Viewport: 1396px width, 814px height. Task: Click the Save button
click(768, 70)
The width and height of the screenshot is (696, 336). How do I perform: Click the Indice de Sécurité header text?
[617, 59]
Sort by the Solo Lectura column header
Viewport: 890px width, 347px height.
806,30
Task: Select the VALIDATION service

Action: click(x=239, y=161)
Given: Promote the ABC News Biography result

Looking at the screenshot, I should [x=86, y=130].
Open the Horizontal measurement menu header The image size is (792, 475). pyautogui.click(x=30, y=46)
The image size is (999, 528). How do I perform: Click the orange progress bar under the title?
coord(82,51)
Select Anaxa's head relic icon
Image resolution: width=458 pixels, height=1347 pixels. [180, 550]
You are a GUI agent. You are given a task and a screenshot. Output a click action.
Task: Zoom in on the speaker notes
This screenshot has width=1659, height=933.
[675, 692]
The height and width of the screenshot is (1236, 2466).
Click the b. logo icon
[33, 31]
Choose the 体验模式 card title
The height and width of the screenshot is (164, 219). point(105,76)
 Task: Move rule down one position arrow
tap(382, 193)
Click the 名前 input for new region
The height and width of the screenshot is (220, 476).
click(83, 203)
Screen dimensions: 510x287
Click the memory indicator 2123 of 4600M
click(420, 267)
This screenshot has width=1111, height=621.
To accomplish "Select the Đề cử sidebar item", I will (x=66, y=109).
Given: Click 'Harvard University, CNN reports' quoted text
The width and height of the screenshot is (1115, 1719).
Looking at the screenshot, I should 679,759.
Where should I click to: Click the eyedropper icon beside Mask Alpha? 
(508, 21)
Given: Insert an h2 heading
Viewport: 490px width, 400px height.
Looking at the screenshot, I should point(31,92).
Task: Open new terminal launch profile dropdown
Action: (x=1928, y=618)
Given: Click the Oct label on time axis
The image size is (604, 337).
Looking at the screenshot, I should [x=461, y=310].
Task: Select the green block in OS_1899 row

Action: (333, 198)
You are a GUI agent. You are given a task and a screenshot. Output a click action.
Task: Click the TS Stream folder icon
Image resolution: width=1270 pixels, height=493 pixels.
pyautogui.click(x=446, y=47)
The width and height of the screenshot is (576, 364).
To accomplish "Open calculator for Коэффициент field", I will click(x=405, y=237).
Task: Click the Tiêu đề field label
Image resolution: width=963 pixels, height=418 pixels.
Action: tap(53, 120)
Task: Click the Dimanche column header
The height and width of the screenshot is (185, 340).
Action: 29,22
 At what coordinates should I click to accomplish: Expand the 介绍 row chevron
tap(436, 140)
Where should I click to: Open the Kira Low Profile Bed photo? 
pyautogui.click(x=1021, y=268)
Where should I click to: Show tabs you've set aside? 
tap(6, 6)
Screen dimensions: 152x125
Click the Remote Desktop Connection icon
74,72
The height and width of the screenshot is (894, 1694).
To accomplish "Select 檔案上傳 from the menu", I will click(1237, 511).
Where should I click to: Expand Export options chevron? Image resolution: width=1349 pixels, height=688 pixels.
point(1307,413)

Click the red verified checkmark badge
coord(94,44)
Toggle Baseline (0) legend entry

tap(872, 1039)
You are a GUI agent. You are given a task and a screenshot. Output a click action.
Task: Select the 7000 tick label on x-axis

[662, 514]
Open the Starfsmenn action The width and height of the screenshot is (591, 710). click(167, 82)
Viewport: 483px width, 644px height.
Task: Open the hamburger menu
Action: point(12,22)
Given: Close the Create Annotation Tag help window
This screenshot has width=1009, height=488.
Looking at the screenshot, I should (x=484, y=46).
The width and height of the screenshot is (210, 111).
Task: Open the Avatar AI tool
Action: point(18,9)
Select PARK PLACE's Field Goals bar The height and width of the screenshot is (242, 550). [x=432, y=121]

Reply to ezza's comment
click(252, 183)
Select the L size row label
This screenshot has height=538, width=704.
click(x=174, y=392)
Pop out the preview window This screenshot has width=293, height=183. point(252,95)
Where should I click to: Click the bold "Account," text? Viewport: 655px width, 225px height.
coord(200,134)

————————

Skopiuj, proszę, wszystkie powyższe rekordy linijka po linijce, bez żadnych zmian.

Viewport: 1396px width, 814px height. Task: Click the Save button
click(768, 70)
The width and height of the screenshot is (696, 336). How do I perform: Click the Indice de Sécurité header text?
[617, 59]
Sort by the Solo Lectura column header
Viewport: 890px width, 347px height.
806,30
Task: Select the VALIDATION service

Action: click(x=239, y=161)
Given: Promote the ABC News Biography result

Looking at the screenshot, I should [x=86, y=130].
Open the Horizontal measurement menu header The image size is (792, 475). pyautogui.click(x=30, y=46)
The image size is (999, 528). How do I perform: Click the orange progress bar under the title?
coord(82,51)
Select Anaxa's head relic icon
Image resolution: width=458 pixels, height=1347 pixels. [180, 550]
You are a GUI agent. You are given a task and a screenshot. Output a click action.
Task: Zoom in on the speaker notes
This screenshot has width=1659, height=933.
[675, 692]
The height and width of the screenshot is (1236, 2466).
Click the b. logo icon
[33, 31]
Choose the 体验模式 card title
The height and width of the screenshot is (164, 219). point(105,76)
 Task: Move rule down one position arrow
tap(382, 193)
Click the 名前 input for new region
The height and width of the screenshot is (220, 476).
click(83, 203)
Screen dimensions: 510x287
Click the memory indicator 2123 of 4600M
click(420, 267)
This screenshot has width=1111, height=621.
To accomplish "Select the Đề cử sidebar item", I will (x=66, y=109).
Given: Click 'Harvard University, CNN reports' quoted text
The width and height of the screenshot is (1115, 1719).
Looking at the screenshot, I should 679,759.
Where should I click to: Click the eyedropper icon beside Mask Alpha? 
(508, 21)
Given: Insert an h2 heading
Viewport: 490px width, 400px height.
Looking at the screenshot, I should point(31,92).
Task: Open new terminal launch profile dropdown
Action: (x=1928, y=618)
Given: Click the Oct label on time axis
The image size is (604, 337).
Looking at the screenshot, I should [x=461, y=310].
Task: Select the green block in OS_1899 row

Action: (333, 198)
You are a GUI agent. You are given a task and a screenshot. Output a click action.
Task: Click the TS Stream folder icon
Image resolution: width=1270 pixels, height=493 pixels.
pyautogui.click(x=446, y=47)
The width and height of the screenshot is (576, 364).
To accomplish "Open calculator for Коэффициент field", I will click(x=405, y=237).
Task: Click the Tiêu đề field label
Image resolution: width=963 pixels, height=418 pixels.
Action: tap(53, 120)
Task: Click the Dimanche column header
The height and width of the screenshot is (185, 340).
Action: 29,22
 At what coordinates should I click to accomplish: Expand the 介绍 row chevron
tap(436, 140)
Where should I click to: Open the Kira Low Profile Bed photo? 
pyautogui.click(x=1021, y=268)
Where should I click to: Show tabs you've set aside? 
tap(6, 6)
Screen dimensions: 152x125
Click the Remote Desktop Connection icon
74,72
The height and width of the screenshot is (894, 1694).
To accomplish "Select 檔案上傳 from the menu", I will click(1237, 511).
Where should I click to: Expand Export options chevron? Image resolution: width=1349 pixels, height=688 pixels.
point(1307,413)

Click the red verified checkmark badge
coord(94,44)
Toggle Baseline (0) legend entry

tap(872, 1039)
You are a GUI agent. You are given a task and a screenshot. Output a click action.
Task: Select the 7000 tick label on x-axis

[662, 514]
Open the Starfsmenn action The width and height of the screenshot is (591, 710). click(167, 82)
Viewport: 483px width, 644px height.
Task: Open the hamburger menu
Action: point(12,22)
Given: Close the Create Annotation Tag help window
This screenshot has width=1009, height=488.
Looking at the screenshot, I should (x=484, y=46).
The width and height of the screenshot is (210, 111).
Task: Open the Avatar AI tool
Action: point(18,9)
Select PARK PLACE's Field Goals bar The height and width of the screenshot is (242, 550). [x=432, y=121]

Reply to ezza's comment
click(252, 183)
Select the L size row label
This screenshot has height=538, width=704.
click(x=174, y=392)
Pop out the preview window This screenshot has width=293, height=183. point(252,95)
Where should I click to: Click the bold "Account," text? Viewport: 655px width, 225px height.
coord(200,134)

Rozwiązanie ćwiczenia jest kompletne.